The plans are somewhat at odds with Oracle's earlier statements, but bringing the affair to a conclusion, and creating a more viable competitor to market leader SAP, is good for the industry and for both companies' clients, according to Philip Carnelley, a research director with UK analyst company Ovum.
"PeopleSoft's customers had been suffering from uncertainty over future directions. At least now they'll get some certainty, even if they don't like the outcome -- which now seems rather better than they feared," he wrote in an e-mail commentary.
"A stronger, equivalent competitor to SAP -- even if it'll take some time to emerge properly -- will also be good for the industry and future buyers. It really was having things all its own way," he wrote.
Oracle's offer depends on a majority of PeopleSoft's outstanding shares being tendered in favor of the deal, as well as customary closing conditions.
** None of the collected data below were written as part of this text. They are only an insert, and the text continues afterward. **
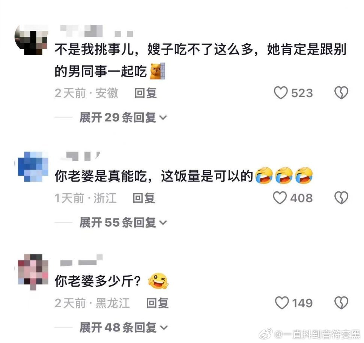
Task: Reply to the Heilongjiang comment
Action: coord(157,303)
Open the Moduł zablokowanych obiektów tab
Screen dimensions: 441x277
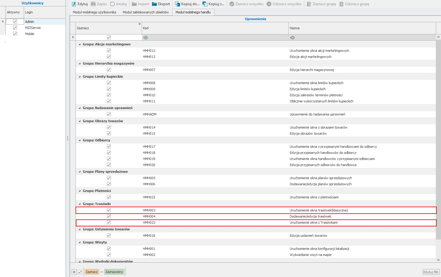146,12
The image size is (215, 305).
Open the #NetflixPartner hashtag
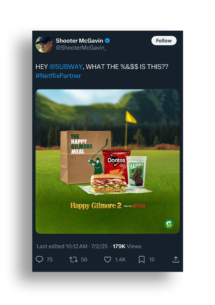[58, 76]
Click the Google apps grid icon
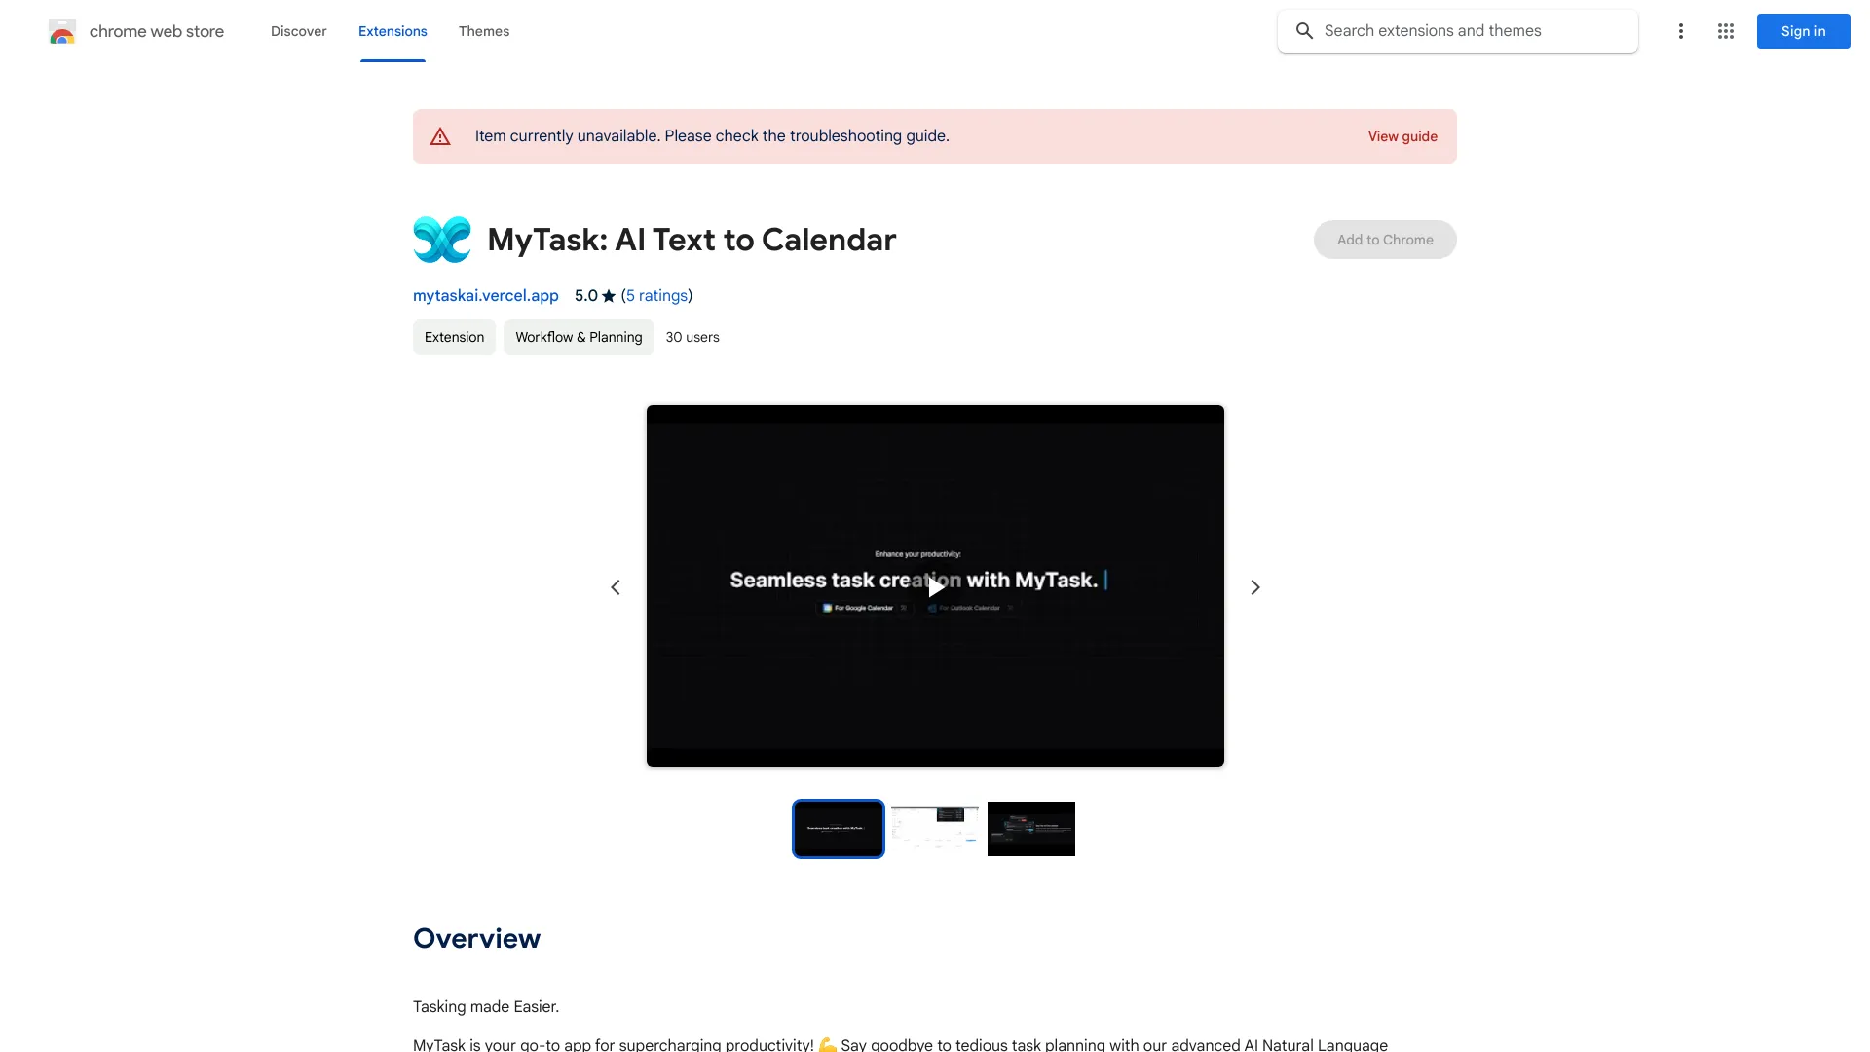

Oracle said last month that it had secured the backing of enough PeopleSoft shares to complete the merger. At the close of business Friday, approximately 120.6 million shares had been tendered in favor of the offer, Oracle said.
PeopleSoft's board recommended on Monday that the company's shareholders tender their shares in Oracle's favor.
The news came on the same day Oracle announced its financial results for the quarter just ended. During the quarter, revenue from Oracle's applications business increased by 57 percent, Oracle said in the statement.
The agreement follows a lengthy and sometimes ugly battle during which Oracle steadily chiselled away at obstacles to the merger, which at times looked unlikely to succeed. The most vigorous opposition came from U.S. antitrust regulators and from PeopleSoft's own management, who had insisted the company was not for sale at any price.
The U.S. Department of Justice tried to block the deal on the grounds that it would reduce competition in the ERP (enterprise resource planning) market to such a degree that customers would end up paying higher prices. But in September a California judge rejected the argument, accepting Oracle's position that sufficient vendors would remain to keep the market competitive. European regulators followed with a similar decision.
Oracle also faced hostility from PeopleSoft's board, and in particular from its former president and CEO, Craig Conway, who said the deal would hurt PeopleSoft's shareholders and customers. Conway was dismissed by the board in October, when it said it had lost confidence in his ability to lead the company. Weeks later, PeopleSoft director Steven Goldby testified in court that he would be open to discussions with Oracle if the price were right.
On Nov. 1 Oracle made what it said would be its final offer for PeopleSoft, increasing its bid from $21 per share to $24 per share. When it learned a week later that PeopleSoft planned to reject the offer, it said it would leave the matter to PeopleSoft's shareholders. "PeopleSoft's shareholders now face a very simple decision. They can accept our all-cash $24-per-share offer ... or it will be withdrawn," Jeff Henley, Oracle's chairman, said at the time.
The following week, a majority of PeopleSoft's shares were voted in Oracle's favor -- but still the wrangling continued. PeopleSoft's board said it was convinced that its biggest stakeholders did not want the merger to go ahead at the price Oracle had offered. Oracle then nominated its own slate of executives for PeopleSoft's board, setting the stage for a proxy battle for control of the company.
The two sides apparently managed to reach an accord over the weekend, with PeopleSoft's board agreeing to drop its poison pill measure, and Oracle agreeing to pay a premium of almost 10 percent over PeopleSoft's closing share price Friday of $23.95.